Top of INPUT MATERIAL

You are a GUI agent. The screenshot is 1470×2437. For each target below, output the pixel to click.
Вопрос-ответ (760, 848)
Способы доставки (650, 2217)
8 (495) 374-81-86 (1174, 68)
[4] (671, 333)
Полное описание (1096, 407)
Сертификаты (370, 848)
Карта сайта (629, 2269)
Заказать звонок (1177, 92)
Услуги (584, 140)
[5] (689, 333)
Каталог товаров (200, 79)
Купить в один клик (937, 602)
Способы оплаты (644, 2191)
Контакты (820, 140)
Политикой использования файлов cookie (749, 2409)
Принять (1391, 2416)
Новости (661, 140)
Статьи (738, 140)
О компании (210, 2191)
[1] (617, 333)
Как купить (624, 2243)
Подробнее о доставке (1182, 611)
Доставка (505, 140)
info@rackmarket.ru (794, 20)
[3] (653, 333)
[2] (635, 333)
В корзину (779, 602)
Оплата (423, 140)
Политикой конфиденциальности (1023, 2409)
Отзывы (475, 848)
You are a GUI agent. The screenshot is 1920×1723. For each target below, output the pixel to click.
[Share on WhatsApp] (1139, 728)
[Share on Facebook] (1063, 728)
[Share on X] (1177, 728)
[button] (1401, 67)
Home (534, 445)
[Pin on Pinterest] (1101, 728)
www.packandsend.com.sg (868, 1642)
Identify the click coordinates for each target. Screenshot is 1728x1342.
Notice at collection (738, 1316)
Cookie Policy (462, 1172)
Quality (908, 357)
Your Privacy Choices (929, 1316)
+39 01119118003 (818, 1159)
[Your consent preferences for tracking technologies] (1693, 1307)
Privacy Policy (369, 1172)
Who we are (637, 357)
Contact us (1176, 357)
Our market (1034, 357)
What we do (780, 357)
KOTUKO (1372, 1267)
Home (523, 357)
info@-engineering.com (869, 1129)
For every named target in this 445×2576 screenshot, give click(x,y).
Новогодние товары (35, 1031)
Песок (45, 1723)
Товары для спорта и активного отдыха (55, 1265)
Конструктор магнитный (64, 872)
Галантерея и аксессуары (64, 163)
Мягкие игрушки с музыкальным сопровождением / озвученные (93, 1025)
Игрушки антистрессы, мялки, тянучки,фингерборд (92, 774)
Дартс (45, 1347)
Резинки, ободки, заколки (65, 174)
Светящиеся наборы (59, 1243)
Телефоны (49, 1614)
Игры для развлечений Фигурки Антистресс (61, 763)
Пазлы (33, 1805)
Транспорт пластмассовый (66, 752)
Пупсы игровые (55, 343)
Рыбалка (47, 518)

Bottom of INPUT MATERIAL

Reproduce exactly the stretch of lines that starts at the one containing "[Share on Facebook] (1063, 728)" and ends with the final line of the data, including both ends and nothing more.

[Share on Facebook] (1063, 728)
[Share on X] (1177, 728)
[button] (1401, 67)
Home (534, 445)
[Pin on Pinterest] (1101, 728)
www.packandsend.com.sg (868, 1642)
Identify the click coordinates for each target. Screenshot is 1728x1342.
Notice at collection (738, 1316)
Cookie Policy (462, 1172)
Quality (908, 357)
Your Privacy Choices (929, 1316)
+39 01119118003 (818, 1159)
[Your consent preferences for tracking technologies] (1693, 1307)
Privacy Policy (369, 1172)
Who we are (637, 357)
Contact us (1176, 357)
Our market (1034, 357)
What we do (780, 357)
KOTUKO (1372, 1267)
Home (523, 357)
info@-engineering.com (869, 1129)
For every named target in this 445×2576 screenshot, give click(x,y).
Новогодние товары (35, 1031)
Песок (45, 1723)
Товары для спорта и активного отдыха (55, 1265)
Конструктор магнитный (64, 872)
Галантерея и аксессуары (64, 163)
Мягкие игрушки с музыкальным сопровождением / озвученные (93, 1025)
Игрушки антистрессы, мялки, тянучки,фингерборд (92, 774)
Дартс (45, 1347)
Резинки, ободки, заколки (65, 174)
Светящиеся наборы (59, 1243)
Телефоны (49, 1614)
Игры для развлечений Фигурки Антистресс (61, 763)
Пазлы (33, 1805)
Транспорт пластмассовый (66, 752)
Пупсы игровые (55, 343)
Рыбалка (47, 518)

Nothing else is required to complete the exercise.